** Task instructions **
Given the listing below, write out exactly the lines starting with the line that has "Image resolution: width=1456" and going on through the line that has "Open Sticky Notes from the taskbar", both kept.

** Working data **
•••

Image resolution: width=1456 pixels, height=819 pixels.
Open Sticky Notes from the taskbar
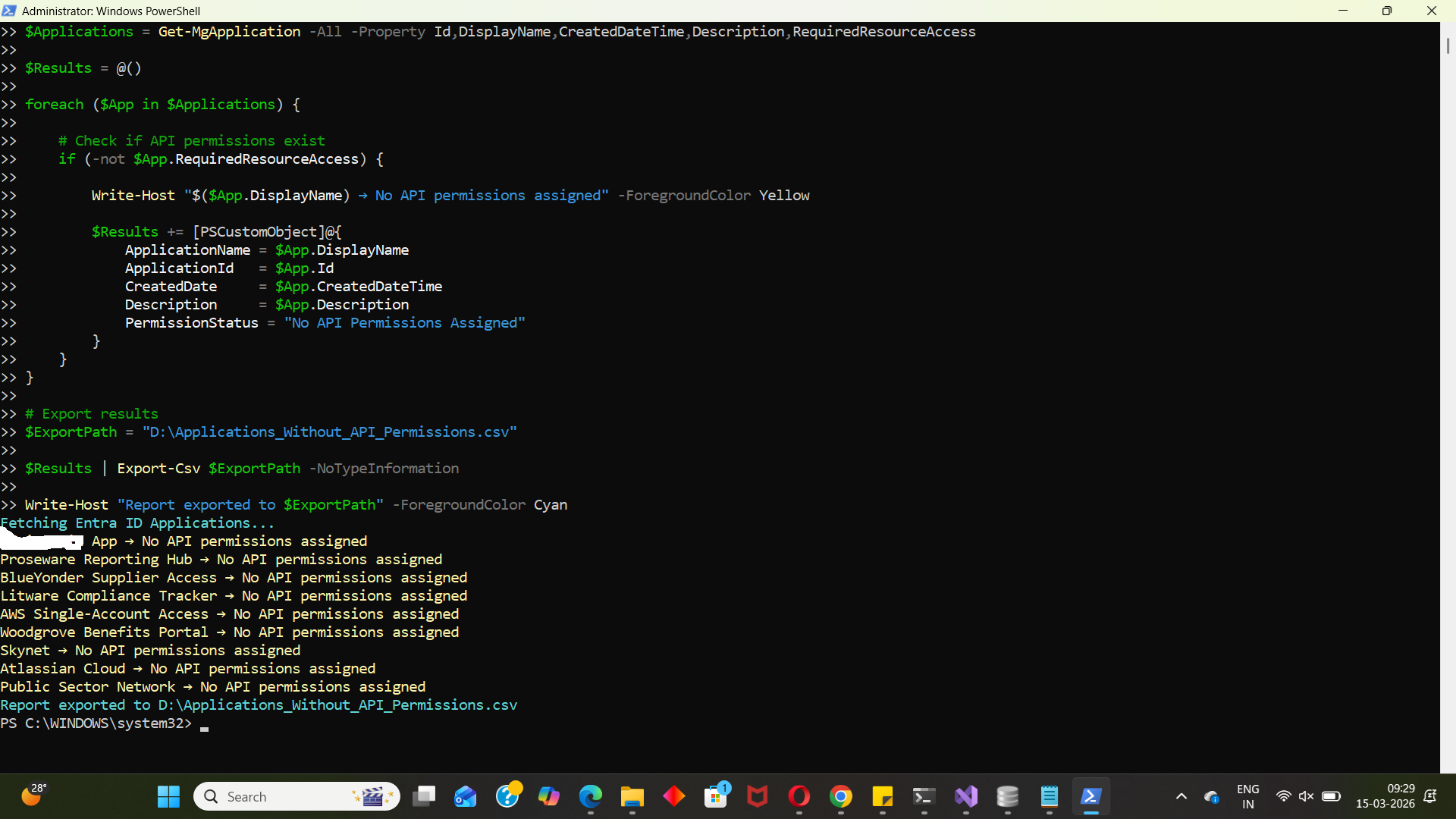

•••

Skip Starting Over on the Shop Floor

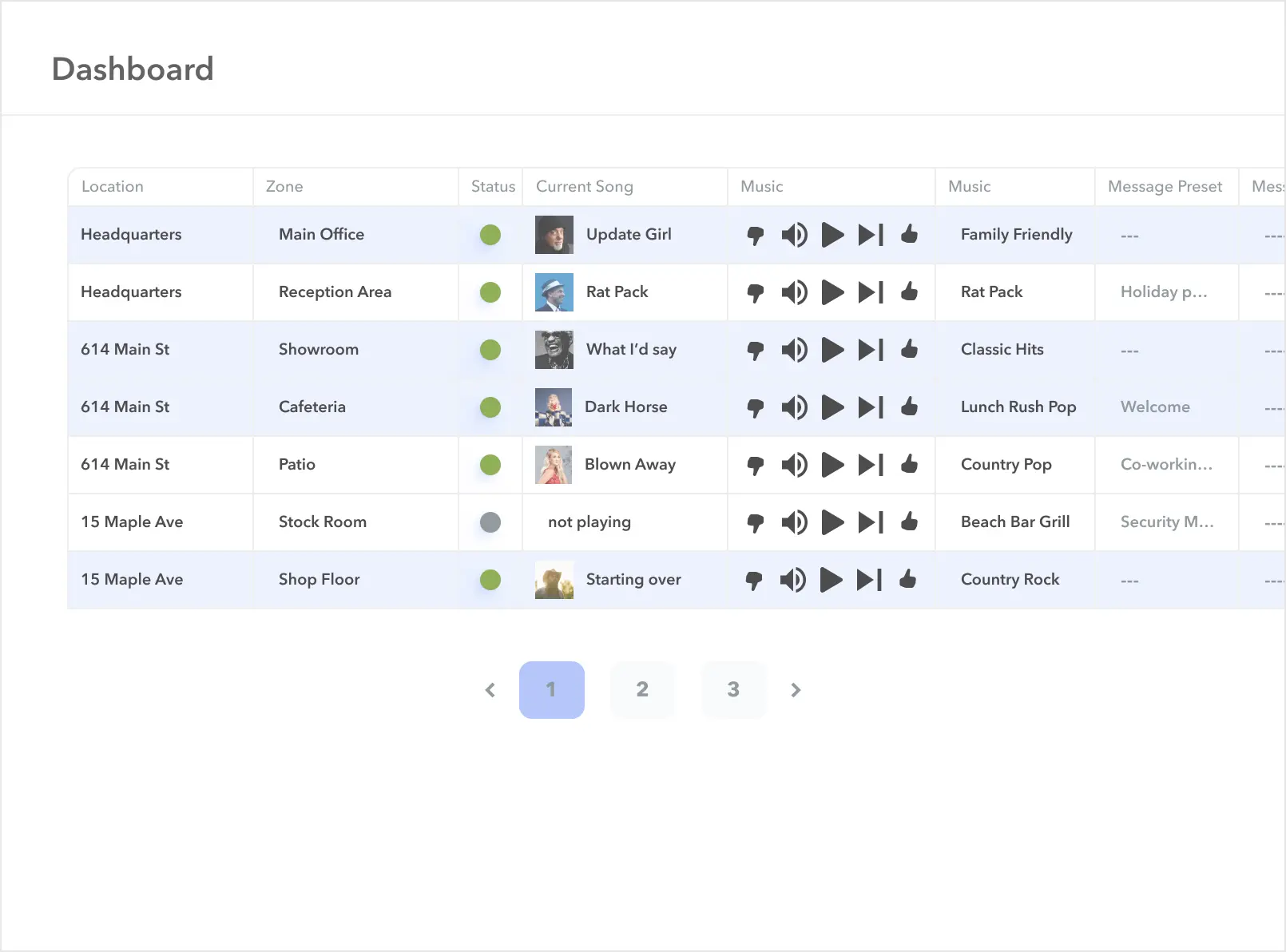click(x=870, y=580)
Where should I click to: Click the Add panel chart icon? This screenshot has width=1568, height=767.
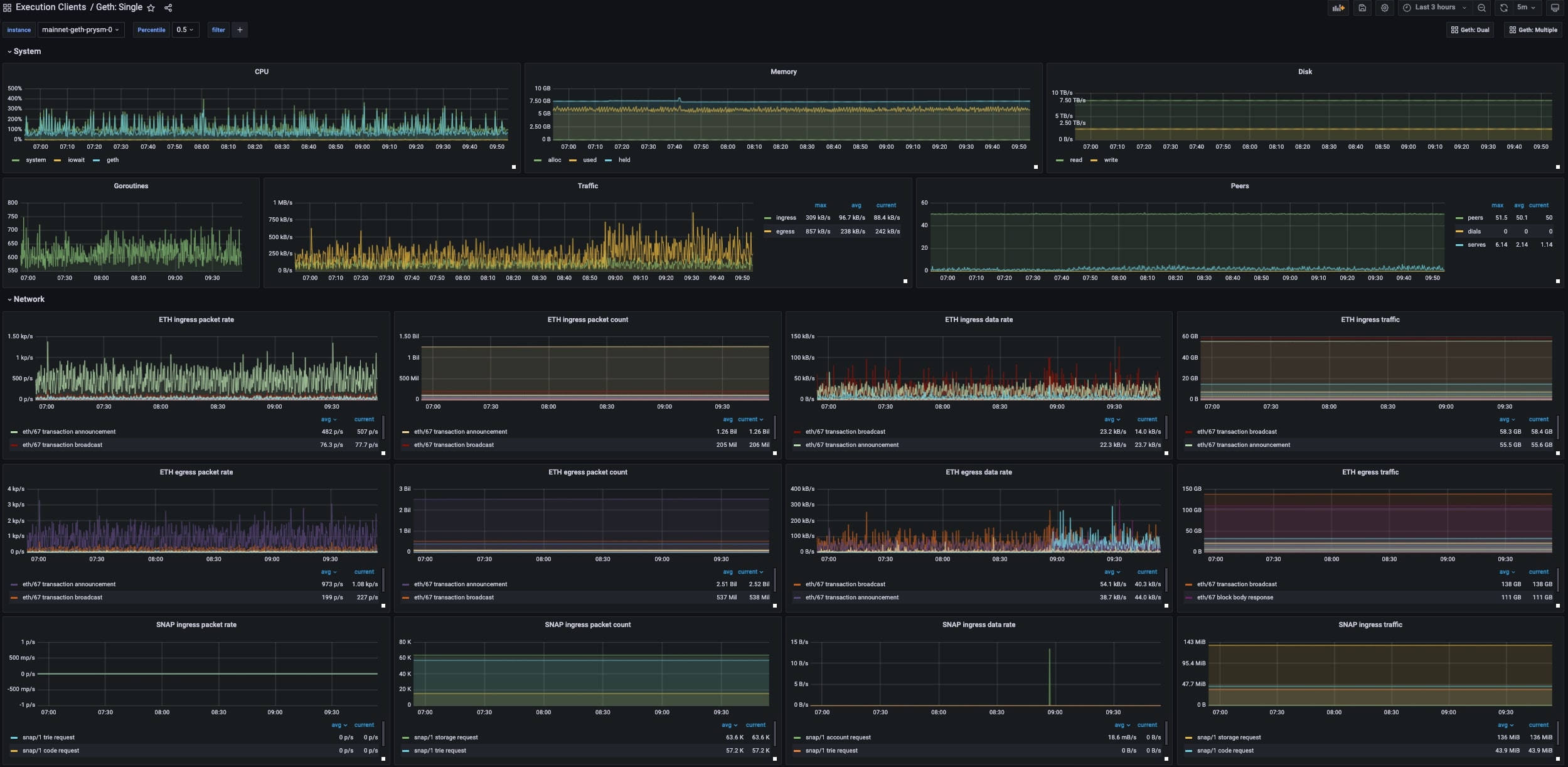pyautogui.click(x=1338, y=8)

•••

** Answer to this problem **
Image resolution: width=1456 pixels, height=819 pixels.
Open Sticky Notes from the taskbar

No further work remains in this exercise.